• _SOURCE DOCUMENT_:
Verses 24-29 contain a simple reminder of the creation story. Jesus was there before the oceans, before the mountains, before the fields, before God marked out the deep, before the clouds… When God “marked the foundations of the earth”, Jesus was there. Like God, there is the eternal nature to Jesus.

In verses 30 and 31 we catch a glimpse of the relational nature of Jesus. He was the craftsman at God’s side. He was filled with delight and rejoiced in God’s presence. Jesus also rejoiced in God’s creation and he delighted in humankind. When I consider these thoughts, both joy and sorrow come to my heart. I rejoice because this is how I see Jesus living out his earthly life. He rejoiced in interacting with and ministering to people. Jesus loved one and all. This is an extension of what he felt as creation began and continued to unfold as he was at God’s side. But there is also a little sadness for me. In spite of his great love for us, that was not enough. Jesus had to die for the ones he loved. On our own we could not and cannot overcome sin. So in love he gave himself for us. Jesus’ love is so much greater than our love. While I am a little sad that he had to, I am so very grateful that Jesus Christ loved me that much. Thanks be to God.

Prayer: Lord, thank you for the beautiful world that you created. Thank you for my place in it. More than that though, thank you for the gift of your son, who went all in for me and for all of humankind. Thank you God. Thank you. Amen.

• _BRIEF 1_: Repeat the part of the reflection on Jesus and creation starting at "Verses 24-29 contain" and ending at "nature to Jesus.".

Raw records
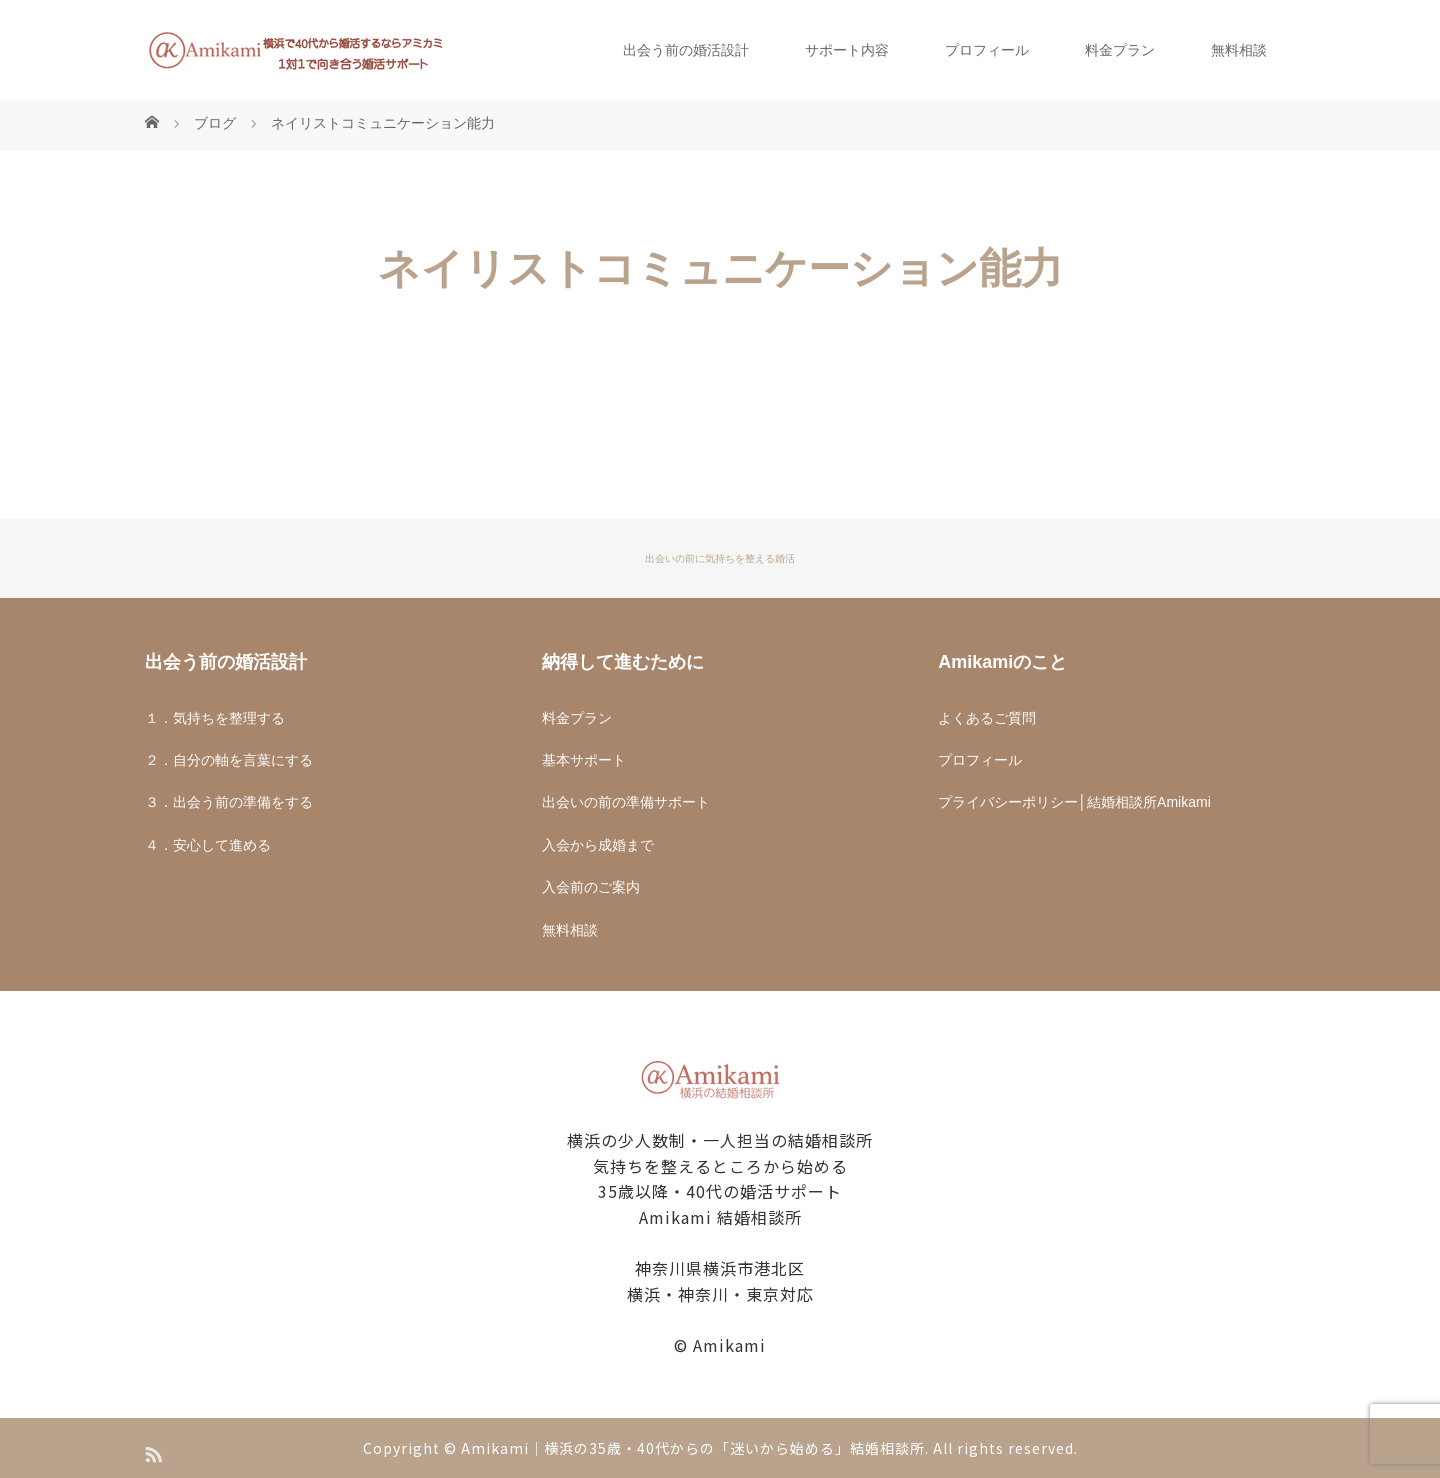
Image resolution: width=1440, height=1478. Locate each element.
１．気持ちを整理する (215, 718)
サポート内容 (847, 50)
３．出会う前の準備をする (229, 802)
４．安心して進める (208, 845)
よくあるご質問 (987, 718)
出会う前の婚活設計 (686, 50)
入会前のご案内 (591, 887)
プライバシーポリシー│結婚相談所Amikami (1074, 802)
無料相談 (1239, 50)
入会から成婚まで (598, 845)
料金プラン (1120, 50)
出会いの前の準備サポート (626, 802)
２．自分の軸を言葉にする (229, 760)
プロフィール (987, 50)
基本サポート (584, 760)
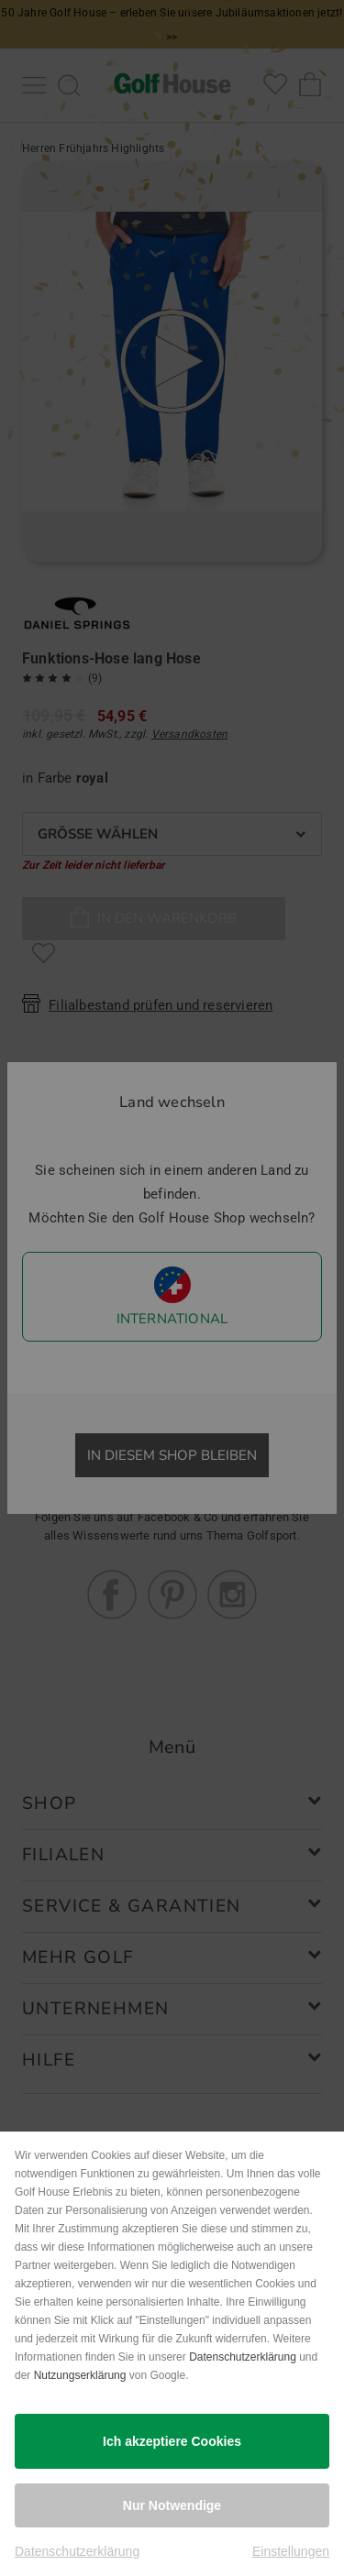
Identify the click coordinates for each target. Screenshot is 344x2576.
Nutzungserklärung (80, 2375)
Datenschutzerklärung (242, 2357)
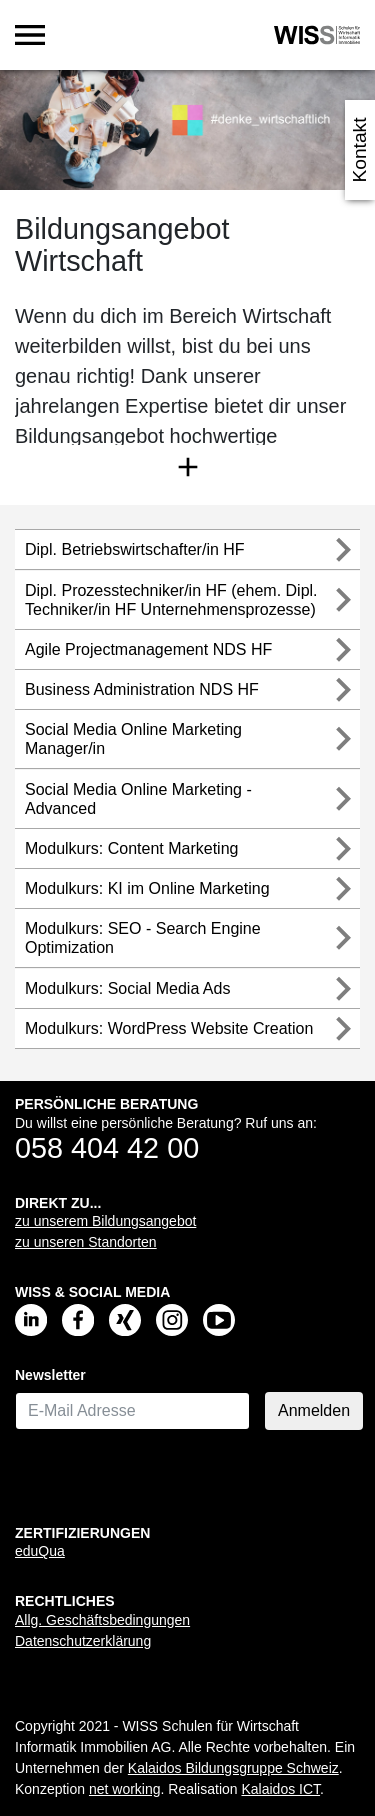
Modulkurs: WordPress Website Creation (169, 1028)
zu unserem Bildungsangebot (105, 1221)
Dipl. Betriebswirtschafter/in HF (135, 549)
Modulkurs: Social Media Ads (127, 988)
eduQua (40, 1551)
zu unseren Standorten (86, 1242)
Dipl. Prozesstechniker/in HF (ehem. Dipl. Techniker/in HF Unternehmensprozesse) (171, 600)
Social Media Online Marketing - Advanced (138, 799)
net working (125, 1789)
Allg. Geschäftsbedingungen (102, 1620)
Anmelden (314, 1410)
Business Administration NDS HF (142, 689)
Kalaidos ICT (280, 1789)
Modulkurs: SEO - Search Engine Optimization (143, 938)
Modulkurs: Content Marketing (131, 848)
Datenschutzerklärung (83, 1641)
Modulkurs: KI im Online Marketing (147, 888)
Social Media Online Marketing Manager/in (133, 739)
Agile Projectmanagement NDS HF (148, 649)
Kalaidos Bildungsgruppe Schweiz (233, 1768)
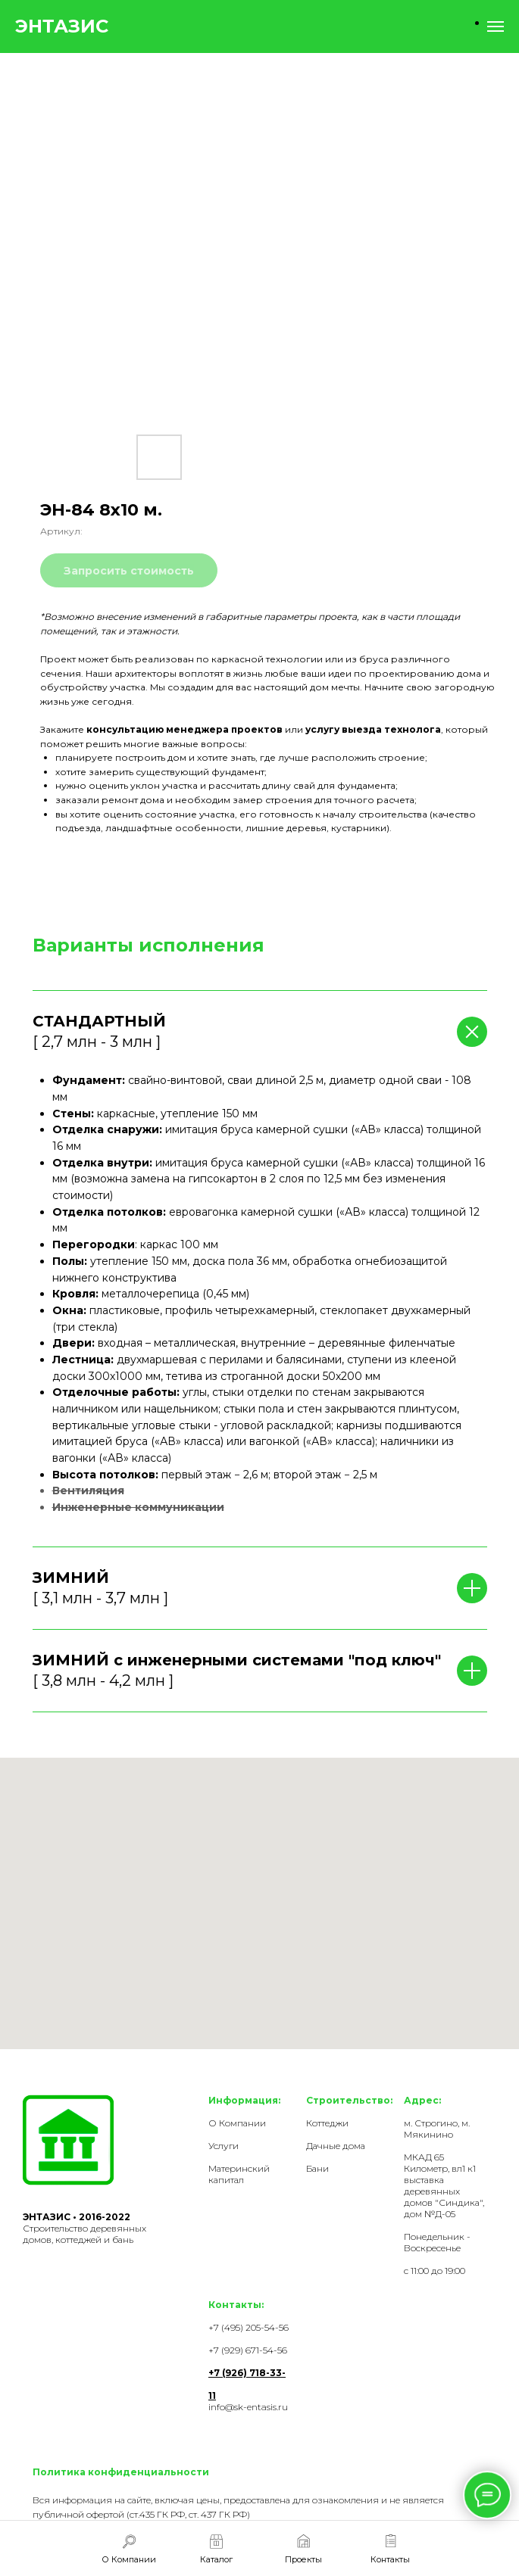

• _BRIEF 2_: In the records, take the lines starting at the one that contains "Anmelden (314, 1410)" and ending at the end of the records. Write them again with "Modulkurs" changed to "Kurs" and nothing else altered, and leave out the pictures.

• _TASK RESULT 1_:
Verses 24-29 contain a simple reminder of the creation story. Jesus was there before the oceans, before the mountains, before the fields, before God marked out the deep, before the clouds… When God “marked the foundations of the earth”, Jesus was there. Like God, there is the eternal nature to Jesus.

• _TASK RESULT 2_:
Anmelden (314, 1410)
Business Administration NDS HF (142, 689)
Kalaidos ICT (280, 1789)
Kurs: SEO - Search Engine Optimization (143, 938)
Kurs: Content Marketing (131, 848)
Datenschutzerklärung (83, 1641)
Kurs: KI im Online Marketing (147, 888)
Social Media Online Marketing Manager/in (133, 739)
Agile Projectmanagement NDS HF (148, 649)
Kalaidos Bildungsgruppe Schweiz (233, 1768)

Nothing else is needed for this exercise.